Saved data entries

----

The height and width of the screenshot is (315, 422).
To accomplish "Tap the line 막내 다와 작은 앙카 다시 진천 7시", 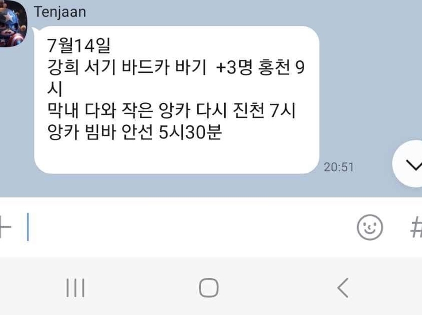I will tap(171, 110).
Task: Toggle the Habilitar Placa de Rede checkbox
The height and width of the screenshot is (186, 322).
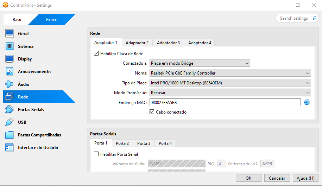Action: 96,54
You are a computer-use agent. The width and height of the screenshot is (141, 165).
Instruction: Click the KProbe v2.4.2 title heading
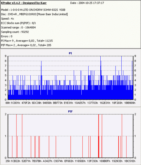pos(24,3)
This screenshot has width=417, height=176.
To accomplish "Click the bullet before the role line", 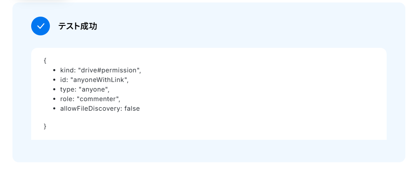I will click(x=55, y=99).
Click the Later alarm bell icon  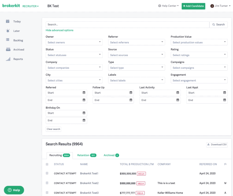pos(8,31)
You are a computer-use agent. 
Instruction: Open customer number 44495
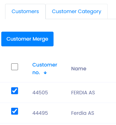pyautogui.click(x=40, y=113)
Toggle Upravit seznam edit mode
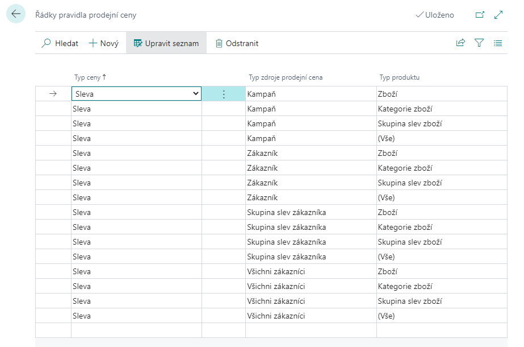The width and height of the screenshot is (524, 347). [166, 43]
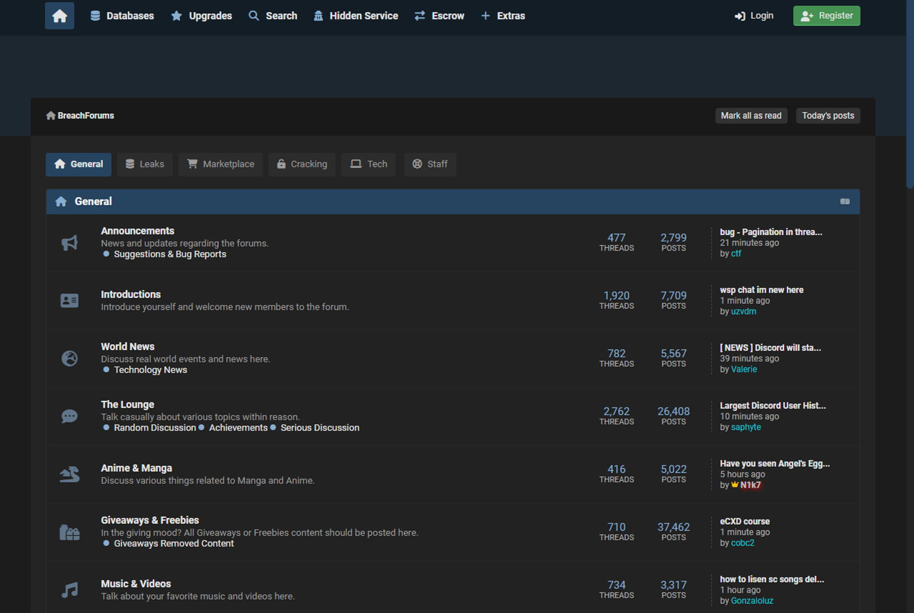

----

* **THE TASK**:
Lines in the data that hold "computer" must be located and copied.

* **WRITTEN ANSWER**:
You are a computer-use agent. The width and height of the screenshot is (141, 165).
You are a computer-use agent. 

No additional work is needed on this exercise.